_PROBLEM SET_
1/ In the moment-of-inertia thread, what does the reply give as the cause of the minus sign in the integral's value?
2/ Reproduce the passage of the moment-of-inertia thread starting with "Relevant Equations" and going on through "Any clues why?".
3/ Write the next part of the forum thread on the moment of inertia about the x-axis, picking up after its last post.

_DOCUMENT EXTRACT_
..............................

Moment of inertia of this shape about the x-axis

[jisbon]

Homework Statement

Calculate moment of inertia of a 2d plane rotating about x axis. Mass per unit area of plate = $1.4g/cm^2$ , total mass = 25.2g

Relevant Equations

$I=\int y^2 dm$

I've attempted this question, but the answer seems to be incorrect. Here's my workings:
$I=\int y^2 dm$ - standard equation
$dM = \mu * dy * x$ - take small slice and find mass of it
$x = 4y-16$ - convert equation in terms of x to sub in later
$dM = \mu * dy * 4y-16$
$I=\int y^2 \mu * dy * 4y-16$
$I=\mu\int y^2(4y-16) dy$
$I=\mu\int 4y^3-16y^2 dy$
$I=\mu \int_{0}^{3} 4y^3-16y^2 dy$ = 12.6, which is not the answer.
Any clues why?

 

[Delta2]

Something wrong in your final calculation of the integral, I found it to be
$\int_0^3 (4y^3-16y^2 )dy=-63$ and if $\mu=1.4$ then the final value should be -88.2. The minus sign can be explained (because you took $x=4y-16$ while i believe it is $x=16-4y$).

 

[jisbon]

Something wrong in your final calculation of the integral, I found it to be
$\int_0^3 (4y^3-16y^2 )dy=-63$ and if $\mu=1.4$ then the final value should be -88.2. The minus sign can be explained (because you took $x=4y-16$ while i believe it is $x=16-4y$).

..............................

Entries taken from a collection

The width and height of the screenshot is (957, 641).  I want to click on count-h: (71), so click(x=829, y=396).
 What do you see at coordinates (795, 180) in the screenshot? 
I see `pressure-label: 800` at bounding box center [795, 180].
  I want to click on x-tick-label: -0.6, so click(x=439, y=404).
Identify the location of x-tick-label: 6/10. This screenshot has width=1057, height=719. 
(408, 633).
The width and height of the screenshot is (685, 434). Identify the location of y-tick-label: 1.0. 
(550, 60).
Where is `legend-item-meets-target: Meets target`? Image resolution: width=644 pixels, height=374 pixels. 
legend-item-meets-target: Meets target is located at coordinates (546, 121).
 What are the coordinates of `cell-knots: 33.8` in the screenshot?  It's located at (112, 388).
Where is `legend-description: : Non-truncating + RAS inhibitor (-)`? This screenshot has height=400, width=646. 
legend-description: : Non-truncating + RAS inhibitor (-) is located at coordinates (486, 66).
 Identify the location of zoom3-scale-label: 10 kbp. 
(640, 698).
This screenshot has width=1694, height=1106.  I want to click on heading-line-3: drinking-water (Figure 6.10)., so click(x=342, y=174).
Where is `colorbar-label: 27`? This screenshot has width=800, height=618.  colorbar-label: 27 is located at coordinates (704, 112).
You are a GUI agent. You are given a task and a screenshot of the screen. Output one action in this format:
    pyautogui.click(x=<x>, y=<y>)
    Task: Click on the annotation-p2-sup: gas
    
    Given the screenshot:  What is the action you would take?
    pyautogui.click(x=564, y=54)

..............................

_ANSWERS GIVEN_
1/ The minus sign comes from taking x = 4y − 16. The replier believes it should be x = 16 − 4y.

2/
Relevant Equations

$I=\int y^2 dm$

I've attempted this question, but the answer seems to be incorrect. Here's my workings:
$I=\int y^2 dm$ - standard equation
$dM = \mu * dy * x$ - take small slice and find mass of it
$x = 4y-16$ - convert equation in terms of x to sub in later
$dM = \mu * dy * 4y-16$
$I=\int y^2 \mu * dy * 4y-16$
$I=\mu\int y^2(4y-16) dy$
$I=\mu\int 4y^3-16y^2 dy$
$I=\mu \int_{0}^{3} 4y^3-16y^2 dy$ = 12.6, which is not the answer.
Any clues why?

3/
The answer seems to be 37.8g/cm^2 though :/ Any ideas on this?

 

[Delta2]

At the moment I can't spot any other mistake. Are we sure that the equation of y(x) as well as the boundaries of integration (from y=0 to y=3 or from x=4 to x=16) are correct?

 

[jisbon]

At the moment I can't spot any other mistake. Are we sure that the equation of y(x) as well as the boundaries of integration (from y=0 to y=3 or from x=4 to x=16) are correct?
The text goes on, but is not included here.